Gaussian Process Diffeomorphic Statistical Shape Modelling Outperforms Angle-Based Methods for Assessment of Hip Dysplasia
This work addresses early diagnosis of hip dysplasia for clinicians and patients, offering a semi-automated tool that improves accuracy and saves time compared to manual methods, though it is incremental as it builds on existing statistical shape modeling techniques.
The authors tackled the problem of diagnosing hip dysplasia, a risk factor for osteoarthritis, by developing a Gaussian Process Diffeomorphic Statistical Shape Model (GPDSSM) using CT scans, which achieved an AUC of 96.2% in classification, outperforming angle-based methods at 91.2%.

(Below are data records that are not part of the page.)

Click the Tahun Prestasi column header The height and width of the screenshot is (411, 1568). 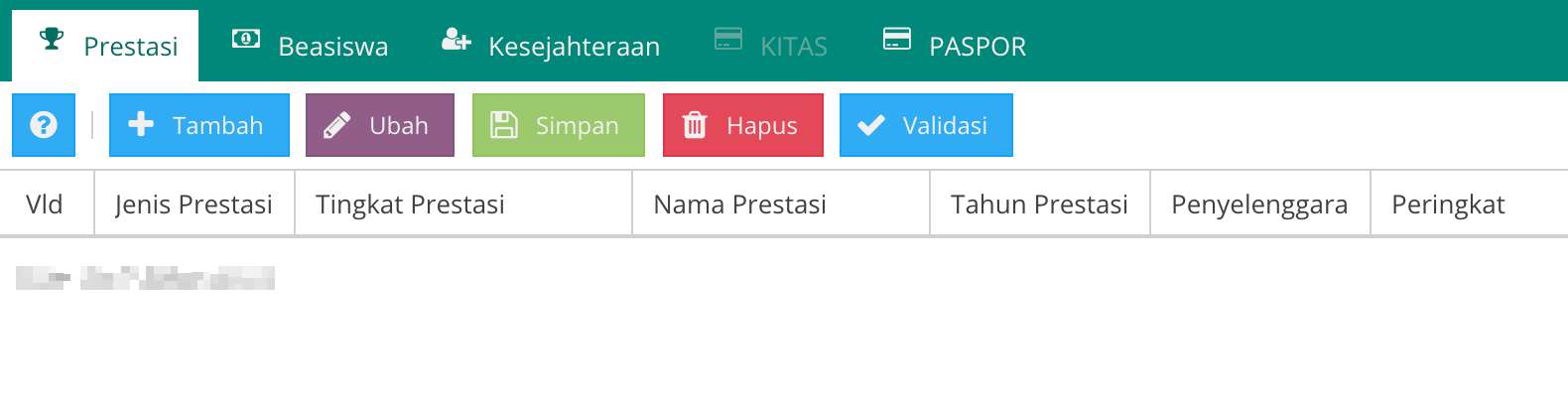1039,205
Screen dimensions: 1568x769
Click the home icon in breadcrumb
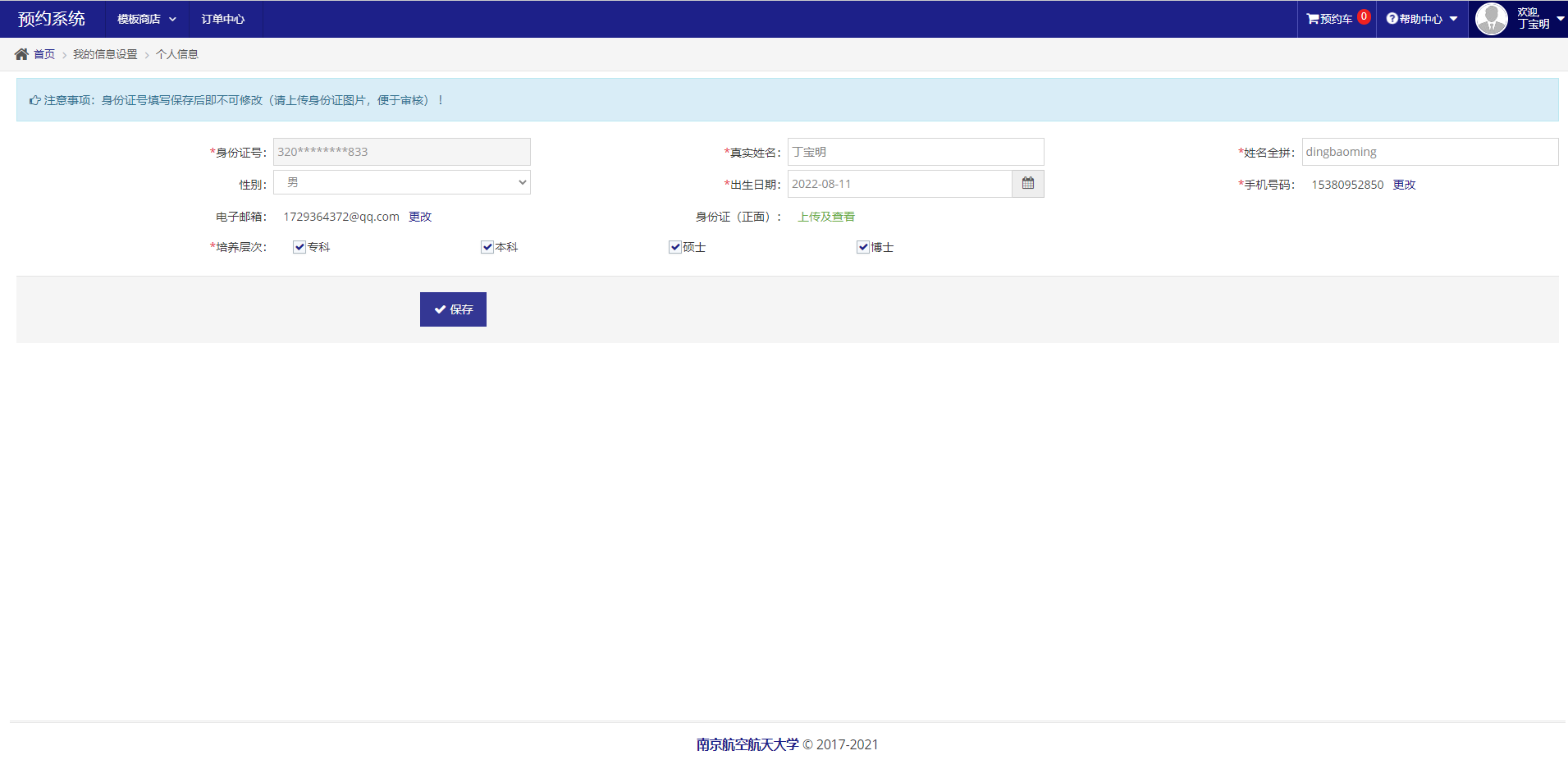coord(21,54)
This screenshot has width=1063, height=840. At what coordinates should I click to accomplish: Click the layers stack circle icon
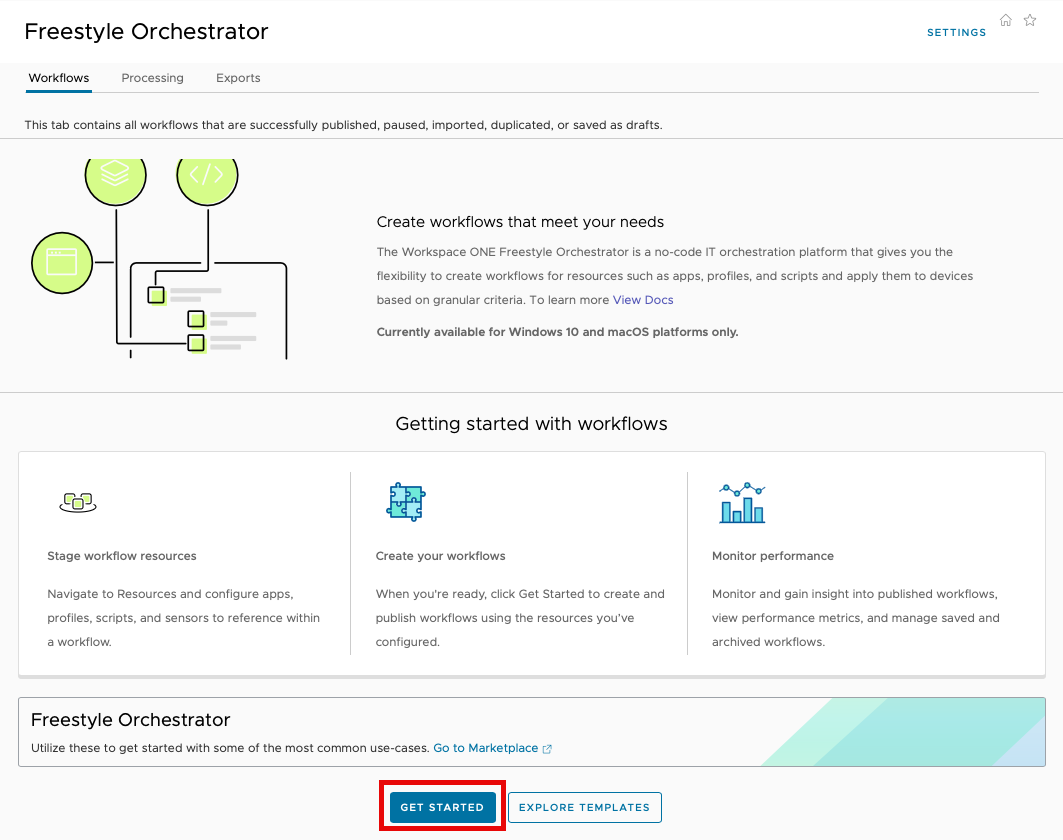(116, 176)
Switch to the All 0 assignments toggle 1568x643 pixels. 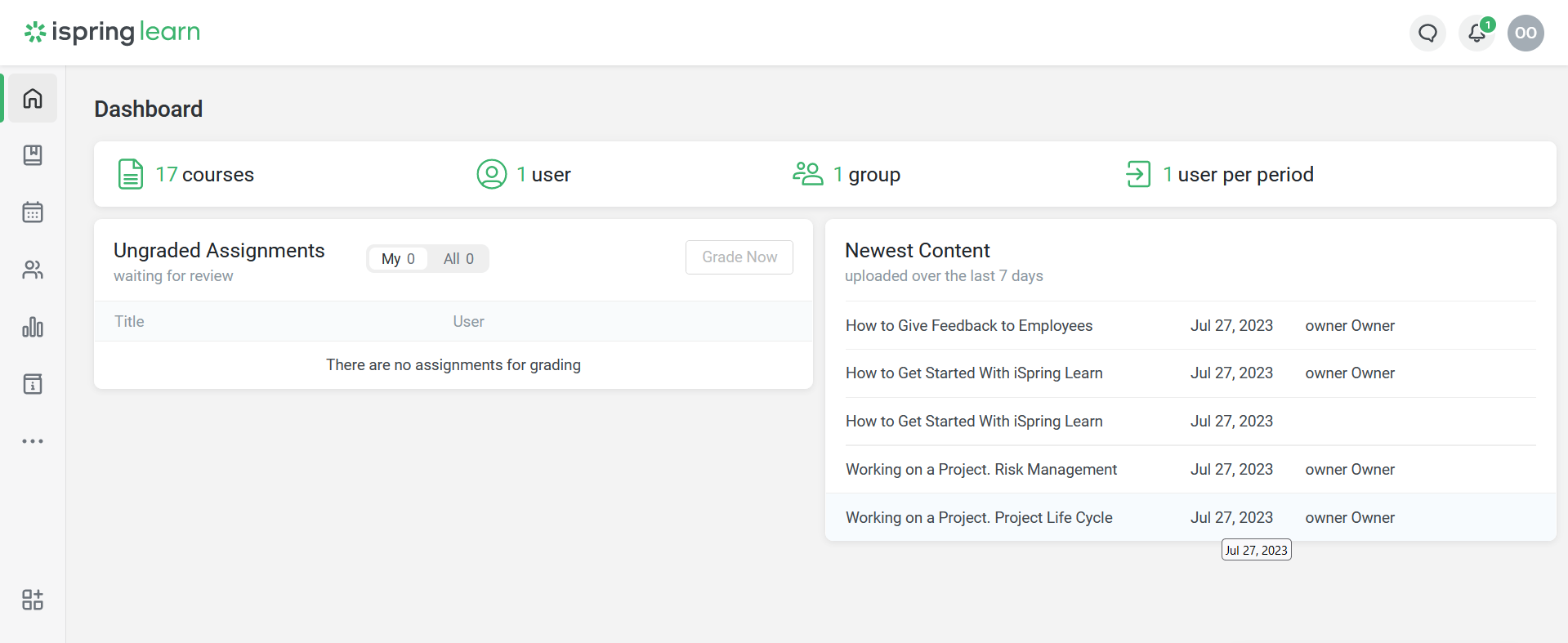click(x=458, y=259)

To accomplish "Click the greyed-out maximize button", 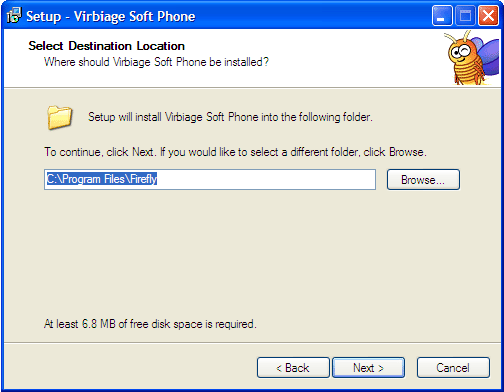I will click(465, 15).
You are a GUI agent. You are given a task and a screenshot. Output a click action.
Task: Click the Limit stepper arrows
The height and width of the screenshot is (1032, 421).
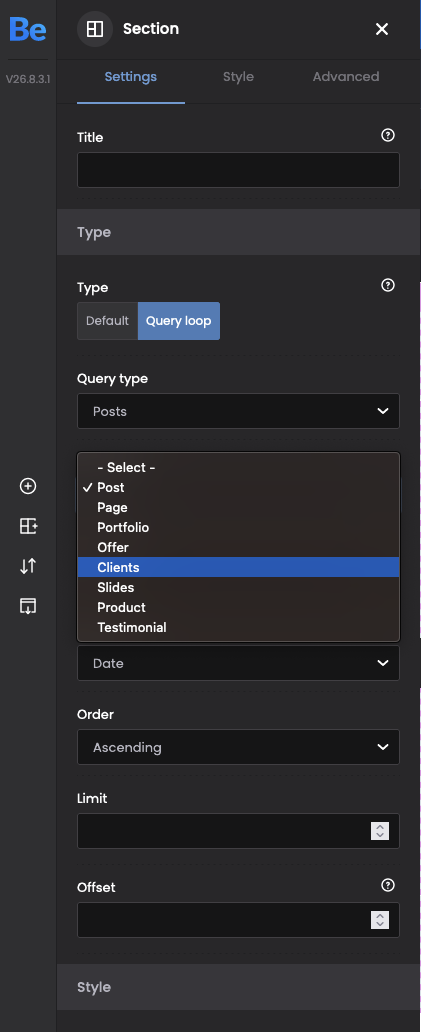(380, 831)

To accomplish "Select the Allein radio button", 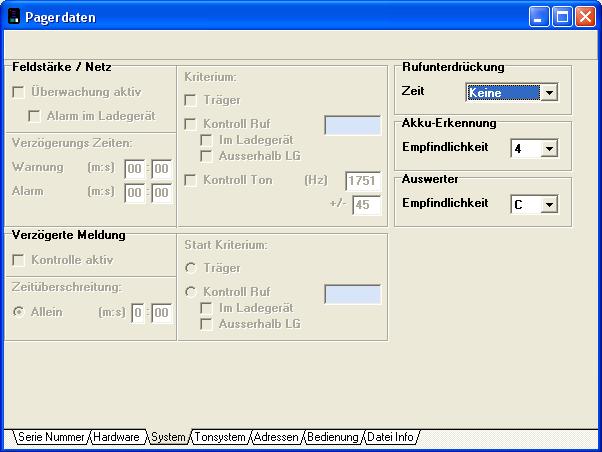I will tap(18, 312).
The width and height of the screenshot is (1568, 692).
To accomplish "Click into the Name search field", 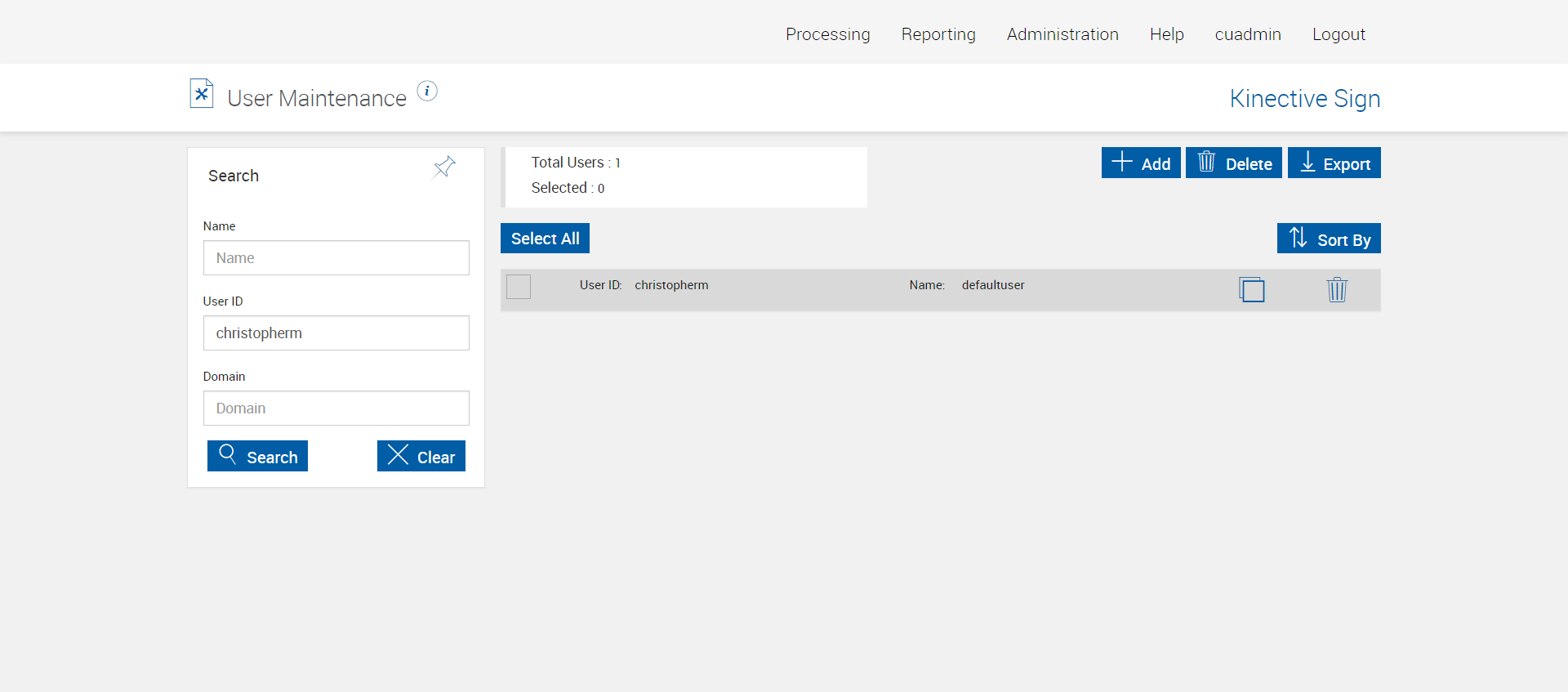I will (336, 258).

Dysplasia is a recognised risk factor for osteoarthritis (OA) of the hip, early diagnosis of dysplasia is important to provide opportunities for surgical interventions aimed at reducing the risk of hip OA. We have developed a pipeline for semi-automated classification of dysplasia using volumetric CT scans of patients' hips and a minimal set of clinically annotated landmarks, combining the framework of the Gaussian Process Latent Variable Model with diffeomorphism to create a statistical shape model, which we termed the Gaussian Process Diffeomorphic Statistical Shape Model (GPDSSM). We used 192 CT scans, 100 for model training and 92 for testing. The GPDSSM effectively distinguishes dysplastic samples from controls while also highlighting regions of the underlying surface that show dysplastic variations. As well as improving classification accuracy compared to angle-based methods (AUC 96.2% vs 91.2%), the GPDSSM can save time for clinicians by removing the need to manually measure angles and interpreting 2D scans for possible markers of dysplasia.